Al Festival di Cannes la storia di Souleymane, uno come tanti

di claudia

di Annamaria Gallone

È realizzato da un francese, ma è un film profondamente africano. L’Histoire de Souleymane è il nuovo film di Boris Lojkine, presentato nella sezione Un certain Regard al Festival di Cannes 2024. Dieci anni dopo aver presentato Hope, il suo primo film di finzione alla Settimana della Critica, vincitore del premio SACD 2014, il regista francese torna sulla Croisette con il suo nuovo film di narrativa sociale, girato con una troupe ridottissima e nessuna illuminazione artificiale, un ritmo incalzante, primissimi piani del protagonista in continuo movimento ““Gli attori non sono professionisti, -dice il regista- vengono con quello che sono, portatori del loro mondo. Sta a me saper accogliere la loro singolarità”. E ancora: “Ho scelto di raccontare la storia di un uomo che ha deciso di mentire. Non volevo realizzare una storia troppo esemplare, che mostrasse un bravo ragazzo alle prese con una pessima politica migratoria”.  Il risultato è un’opera sobria, angosciosa, bellissima.

I film sull’immigrazione sono molti, ma questo si stacca da tutti: è la storia di due giorni nella vita di Souleymane, un giovane, tormentato fattorino guineano che consegna pizze correndo con la sua bicicletta nel cuore di una Parigi trafficata, spesso notturna, in un frenetico giro di ristoranti e appartamenti, sagome così familiari anche per noi e di cui tuttavia non sappiamo nulla.  Il protagonista è il bravissimo Abou Sangare, al suo debutto sullo schermo, straordinariamente intenso nella sua interpretazione.
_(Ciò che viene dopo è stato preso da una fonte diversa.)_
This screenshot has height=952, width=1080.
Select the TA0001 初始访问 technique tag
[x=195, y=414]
Per i primi quindici minuti del film ti chiedi se si tratti di finzione o di documentario, ma poi entri nella storia del protagonista e vivi la sua quotidianità durissima, il suo lavoro senza respiro e le sere in cui corre senza fiato perché non può perdere il bus navetta che lo porta in un ostello della periferia, con una doccia, un letto a castello e alcuni “amici” in difficoltà.

Il ragazzo è angosciato perché deve sostenere un esame per la richiesta d’asilo: il suo futuro in Francia si deciderà due giorni dopo, durante un colloquio all’OFPRA (l’Ufficio francese per la protezione dei rifugiati e degli apolidi). Le difficoltà che incontra sono tantissime: amici che devono rendergli dei soldi lo maltrattano e i clienti rifiutano la consegna perché la pioggia ha bagnato il cartone della pizza, connazionali lo tormentano perché vogliono fare il suo stesso mestiere…  Deve anche trovare i soldi per pagare i documenti da presentare al colloquio, ma il proprietario dell’account Uber Eats che deve fornirgli questa piccola somma, gliela nega.
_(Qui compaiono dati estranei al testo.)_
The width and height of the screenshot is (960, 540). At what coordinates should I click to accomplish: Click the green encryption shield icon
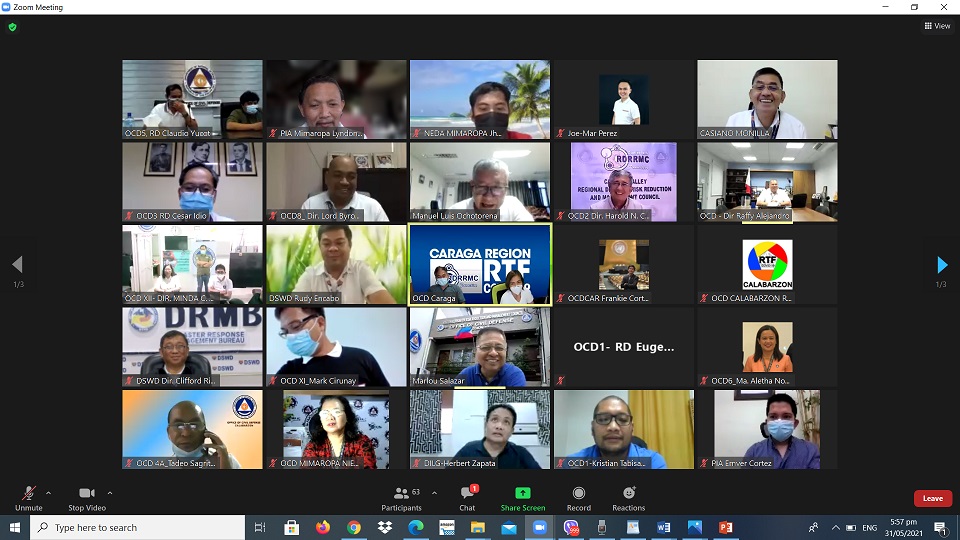[12, 27]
Uno dei momenti più toccanti è quello quando si collega su WhatsApp con la sua fidanzata la quale gli annuncia che un ingegnere gli ha offerto di sposarla, ma lei ama solo lui. Souleymane la ricambia con tutto il cuore, ma le raccomanda di sposare l’ingegnere, perché, nella sua condizione precaria, non è in grado di garantirle un futuro. Cercano di scherzare, poi scoppiano tutti e due a piangere.

Si avvicina il momento del colloquio e il rappresentante parigino dell’UFDG (Unione delle Forze Democratiche della Guinea) gli registra una storia con dettagli molto precisi sulla bugia che dovrà recitare: Souleymane non ha molto su cui basarsi, e quindi accetta i suggerimenti ripassando e ripetendo ansiosamente sulla sua bicicletta: deve parlare di un impegno politico in un progetto sociale che promuove l’istruzione, manifestazioni, un arresto nel 2020 e il carcere.

L’impiegata dell’OFFRA è gentile, gli lascia raccontare la sua storia e poi gli annuncia che è l’identica storia che ha già sentito molte volte e lo esorta a dirle la sua vera storia. Souleymane è spiazzato, si vergogna, balbetta e alla fine trabocca tutta la sua angoscia e parla della terribile esperienza del suo viaggio verso l’Europa, della madre gravemente ammalata che è stata abbandonata dal marito, della necessità di trovare i soldi per le sue medicine.

Nell’ultima sequenza l’impiegata lo congeda con la formula di rito: “le faremo sapere”. Il film si conclude così, un film commovente che non è per nulla pietistico, uno dei più belli che ho visto a Cannes.